Explore head-to-head clinical comparisons of other medications in the same therapeutic classes.
Common clinical questions about SODIUM CHLORIDE 3% IN PLASTIC CONTAINER vs AMIKIN IN SODIUM CHLORIDE 0.9% IN PLASTIC CONTAINER, answered by our medical review team.
SODIUM CHLORIDE 3% IN PLASTIC CONTAINER is a Electrolyte that works by Hypertonic sodium chloride solution (3%) increases extracellular osmolarity, drawing water from intracellular space into extracellular compartment via osmotic gradient, thereby reducing cerebral edema and intracranial pressure. Sodium ions also restore electrolyte balance in hyponatremia.. AMIKIN IN SODIUM CHLORIDE 0.9% IN PLASTIC CONTAINER is a Electrolyte that works by Aminoglycoside antibiotic that binds to the 30S ribosomal subunit, causing misreading of m RNA and inhibition of protein synthesis.. They differ in pharmacokinetic profiles, FDA-approved indications, and side effect profiles.
Potency comparisons between SODIUM CHLORIDE 3% IN PLASTIC CONTAINER and AMIKIN IN SODIUM CHLORIDE 0.9% IN PLASTIC CONTAINER depend on the specific clinical indication. These are both Electrolyte agents and are not directly interchangeable by dose. A physician or clinical pharmacist should guide any therapeutic switching decisions.
The standard adult dose of SODIUM CHLORIDE 3% IN PLASTIC CONTAINER is: Intravenous infusion of 3% sodium chloride at a rate of 1-2 m L/kg/hour, with a typical rate of 50-100 m L/hour for adults, titrated to serum sodium goals. Maximum infusion rate: 100 m L/hour, with careful monitoring of serum sodium (increase not >8-10 m Eq/L per 24 hours).. The standard adult dose of AMIKIN IN SODIUM CHLORIDE 0.9% IN PLASTIC CONTAINER is: 15 mg/kg/day IV divided every 8-12 hours (usual adult dose: 15 mg/kg/day).. Dosing should always be individualized based on indication, renal and hepatic function, age, and other patient factors.
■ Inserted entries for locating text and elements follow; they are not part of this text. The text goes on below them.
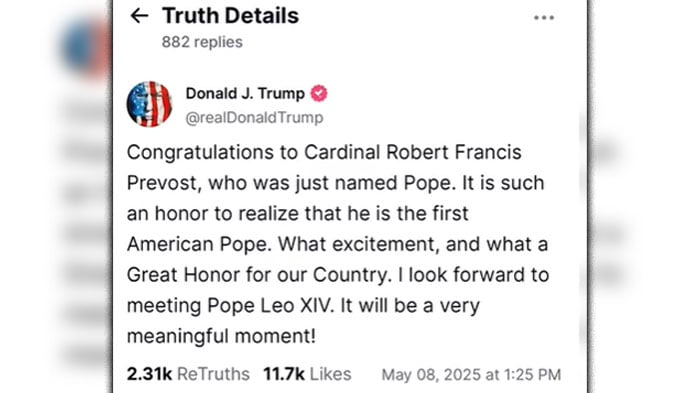Click the name Cardinal Robert Francis

pos(412,152)
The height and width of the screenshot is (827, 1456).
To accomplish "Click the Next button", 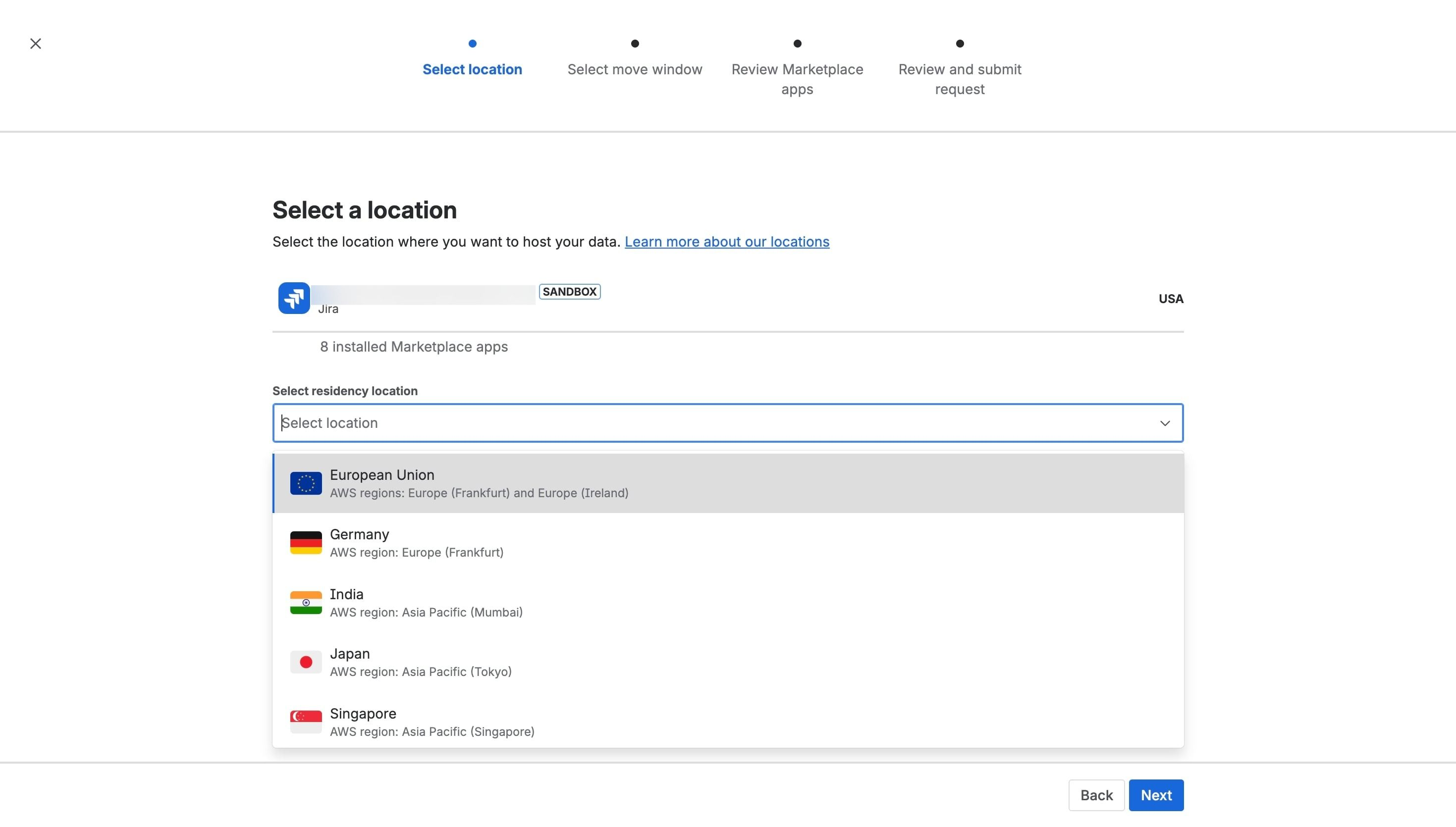I will 1156,795.
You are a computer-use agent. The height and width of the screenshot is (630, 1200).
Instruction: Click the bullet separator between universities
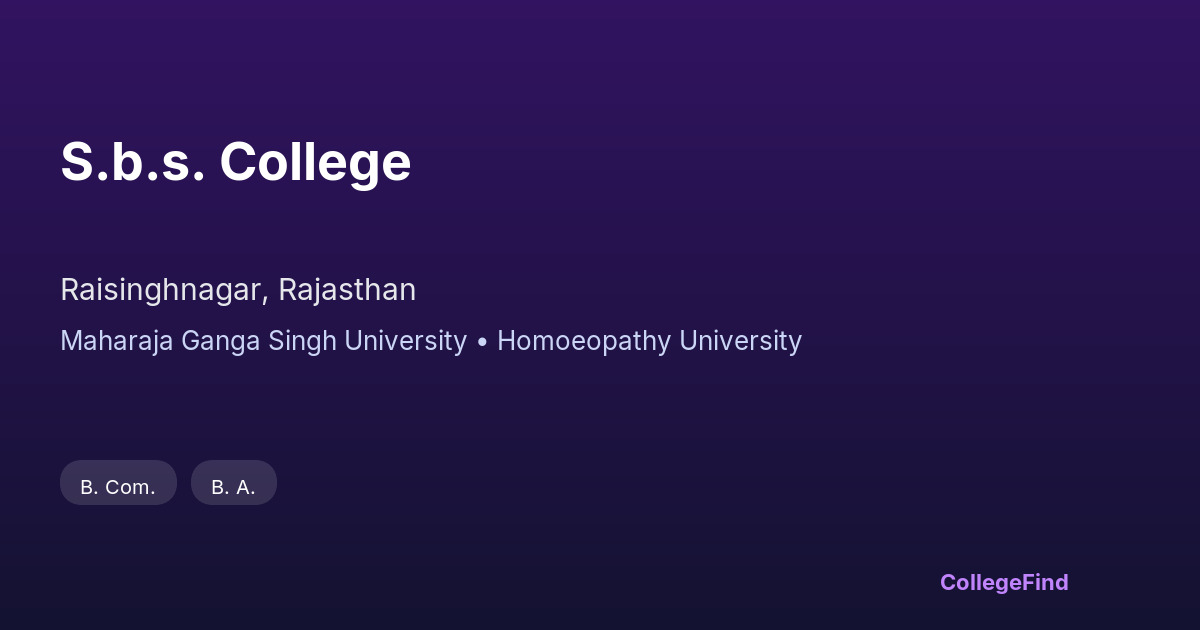[482, 341]
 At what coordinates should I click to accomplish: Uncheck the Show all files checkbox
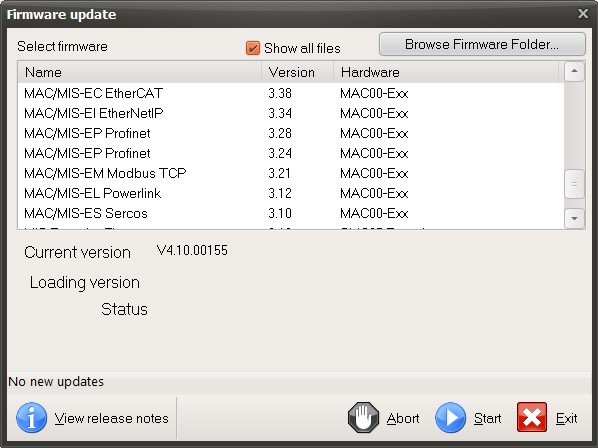[253, 48]
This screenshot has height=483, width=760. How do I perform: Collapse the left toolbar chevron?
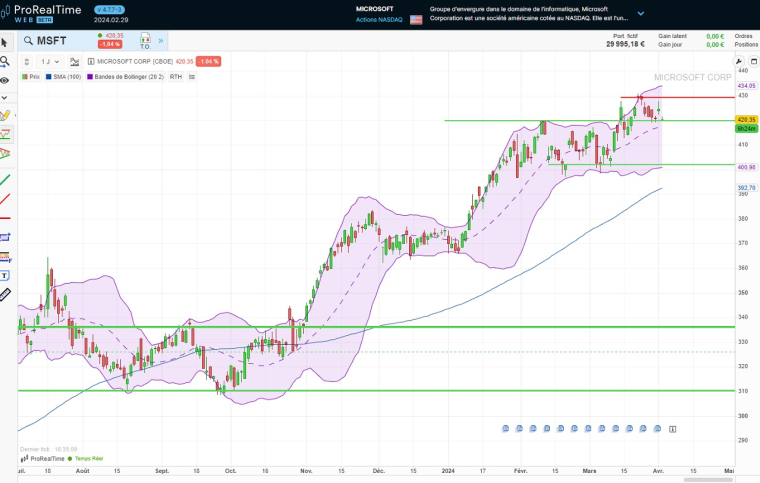coord(5,97)
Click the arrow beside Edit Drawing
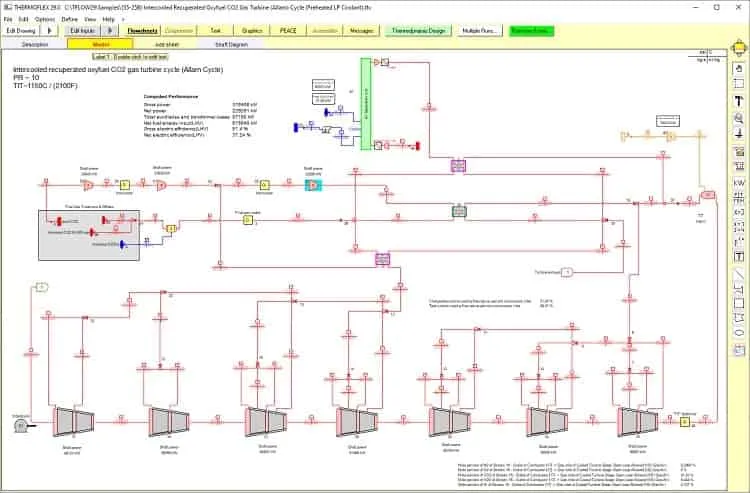This screenshot has height=493, width=750. point(49,31)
A moderate-severity drug interaction has been identified when combining SODIUM CHLORIDE 3% IN PLASTIC CONTAINER and AMIKIN IN SODIUM CHLORIDE 0.9% IN PLASTIC CONTAINER. The risk or severity of adverse effects can be increased when Sodium chloride is combined with Tolvaptan. Consult your prescriber before combining these medications.
The maternal-fetal safety profiles differ. SODIUM CHLORIDE 3% IN PLASTIC CONTAINER is classified as Category A/B. Sodium chloride 3% is a hypertonic solution used intravenously for correction of severe hyponatremia. In pregnancy, no teratogenic effects have been reported; however, rapid correc. AMIKIN IN SODIUM CHLORIDE 0.9% IN PLASTIC CONTAINER is classified as Category A/B. Aminoglycosides like amikacin cross the placenta. First trimester: No evidence of major malformations, but risk cannot be excluded. Second and third trimesters: Potential for fetal. Always consult a maternal-fetal medicine specialist before taking either drug during pregnancy or lactation.